Task description. Please rewrite the items below with every "Expand" changed to "Unfold" and nothing else altered.

Entries provided.
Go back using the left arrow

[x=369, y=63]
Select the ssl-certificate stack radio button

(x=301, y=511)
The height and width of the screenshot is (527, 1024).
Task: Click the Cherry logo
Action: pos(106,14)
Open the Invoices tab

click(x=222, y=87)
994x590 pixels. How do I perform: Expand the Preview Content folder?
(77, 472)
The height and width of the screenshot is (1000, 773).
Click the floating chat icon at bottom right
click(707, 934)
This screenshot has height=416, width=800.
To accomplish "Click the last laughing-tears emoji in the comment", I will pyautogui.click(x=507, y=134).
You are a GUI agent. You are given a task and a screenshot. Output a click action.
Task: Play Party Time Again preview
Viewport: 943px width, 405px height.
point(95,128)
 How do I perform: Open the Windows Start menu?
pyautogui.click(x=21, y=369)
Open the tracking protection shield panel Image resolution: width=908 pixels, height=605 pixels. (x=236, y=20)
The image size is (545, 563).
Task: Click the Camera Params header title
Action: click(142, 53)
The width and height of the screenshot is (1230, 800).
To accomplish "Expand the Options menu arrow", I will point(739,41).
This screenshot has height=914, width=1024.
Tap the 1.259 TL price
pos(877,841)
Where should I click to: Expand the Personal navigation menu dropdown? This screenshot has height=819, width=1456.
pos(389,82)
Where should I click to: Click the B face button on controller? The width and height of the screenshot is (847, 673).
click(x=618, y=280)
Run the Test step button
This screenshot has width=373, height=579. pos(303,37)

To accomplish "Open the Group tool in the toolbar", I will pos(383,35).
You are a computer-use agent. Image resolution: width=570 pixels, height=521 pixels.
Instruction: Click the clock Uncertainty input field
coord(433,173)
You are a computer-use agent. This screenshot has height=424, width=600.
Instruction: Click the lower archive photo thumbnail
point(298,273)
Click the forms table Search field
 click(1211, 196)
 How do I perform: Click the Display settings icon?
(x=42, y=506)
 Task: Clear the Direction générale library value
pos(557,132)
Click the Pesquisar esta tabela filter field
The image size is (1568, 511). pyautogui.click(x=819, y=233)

Full output.
Go back using the left arrow

[x=369, y=63]
Select the ssl-certificate stack radio button

(x=301, y=511)
The height and width of the screenshot is (527, 1024).
Task: Click the Cherry logo
Action: pos(106,14)
Open the Invoices tab

click(x=222, y=87)
994x590 pixels. How do I perform: Unfold the Preview Content folder?
(77, 472)
The height and width of the screenshot is (1000, 773).
Click the floating chat icon at bottom right
click(707, 934)
This screenshot has height=416, width=800.
To accomplish "Click the last laughing-tears emoji in the comment", I will pyautogui.click(x=507, y=134).
You are a GUI agent. You are given a task and a screenshot. Output a click action.
Task: Play Party Time Again preview
Viewport: 943px width, 405px height.
point(95,128)
 How do I perform: Open the Windows Start menu?
pyautogui.click(x=21, y=369)
Open the tracking protection shield panel Image resolution: width=908 pixels, height=605 pixels. (x=236, y=20)
The image size is (545, 563).
Task: Click the Camera Params header title
Action: click(142, 53)
The width and height of the screenshot is (1230, 800).
To accomplish "Unfold the Options menu arrow", I will point(739,41).
This screenshot has height=914, width=1024.
Tap the 1.259 TL price
pos(877,841)
Where should I click to: Unfold the Personal navigation menu dropdown? This screenshot has height=819, width=1456.
pos(389,82)
Where should I click to: Click the B face button on controller? The width and height of the screenshot is (847, 673).
click(x=618, y=280)
Run the Test step button
This screenshot has width=373, height=579. pos(303,37)

To accomplish "Open the Group tool in the toolbar", I will pos(383,35).
You are a computer-use agent. Image resolution: width=570 pixels, height=521 pixels.
Instruction: Click the clock Uncertainty input field
coord(433,173)
You are a computer-use agent. This screenshot has height=424, width=600.
Instruction: Click the lower archive photo thumbnail
point(298,273)
Click the forms table Search field
 click(1211, 196)
 How do I perform: Click the Display settings icon?
(x=42, y=506)
 Task: Clear the Direction générale library value
pos(557,132)
Click the Pesquisar esta tabela filter field
The image size is (1568, 511). pyautogui.click(x=819, y=233)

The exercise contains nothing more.